»Exil« will viel — zu viel? © David Baltzer

Zu viel des Guten

Nuran David Calis zeigt »Exil« am Schauspiel Köln

Hinter einer der hohen Bungalow-Fensterscheiben, die die Bühne hermetisch abschließen, steht Oleksii Dorychevskyi: leerer Blick, die Hände fahrig, mühsam kontrolliert, die Stimme gepresst, wie in einem Albtraum: Man ­will schreien, kann es aber nicht.

Er ist Schauspieler, Anfang 30, und berichtet auf Ukrainisch von seiner Flucht, mal stockend, mal sprudelnd. Es ist die schauspielerisch beste Szene des Abends, kein psychologisches Spiel, sondern die nackte Verkörperung ­einer Idee von Verlust, Heraus­gerissen-Sein, Straucheln. Auch Scham klingt an, wenn er erzählt, dass er für seine Familie überleben wollte und nicht im Krieg sterben.

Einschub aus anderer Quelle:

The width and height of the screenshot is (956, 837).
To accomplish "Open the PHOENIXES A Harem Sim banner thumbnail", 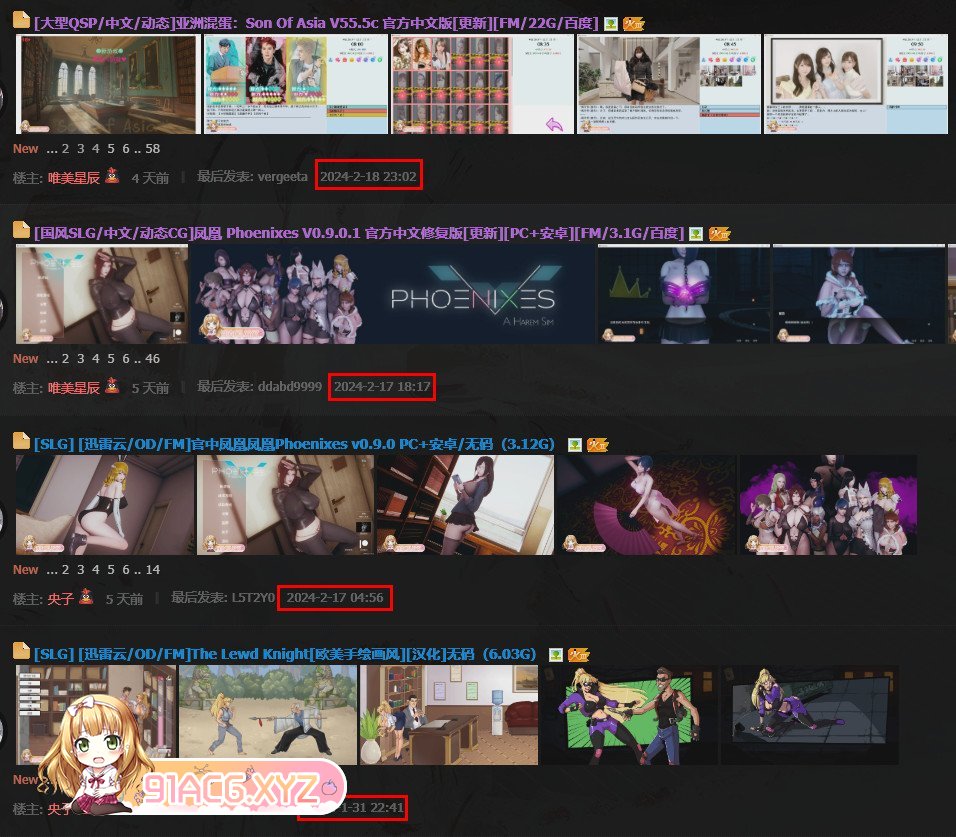I will pyautogui.click(x=390, y=294).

Das trifft einen Nerv bei Publikum und Ensemble, die eigene Scham darüber, sicher zu leben, nicht über die Frage, »bleiben und kämpfen oder gehen« nachdenken zu müssen. Das allein wäre ein abendfüllendes Thema. Es ist aber nur einer von zig ­Aspekten, die Regisseur Nuran ­David Calis in seiner neuen Stückentwicklung »Exil« auffächert. ­Außerdem: die beschämende deutsche Praxis, Geflüchtete aus verschiedenen Nationen mit zweierlei Maß zu bewerten, die tödliche Abschottung der EU, ­Rassismus, Fluchtwege, Rücknahme-Deals mit menschenfeind­lichen Regimen.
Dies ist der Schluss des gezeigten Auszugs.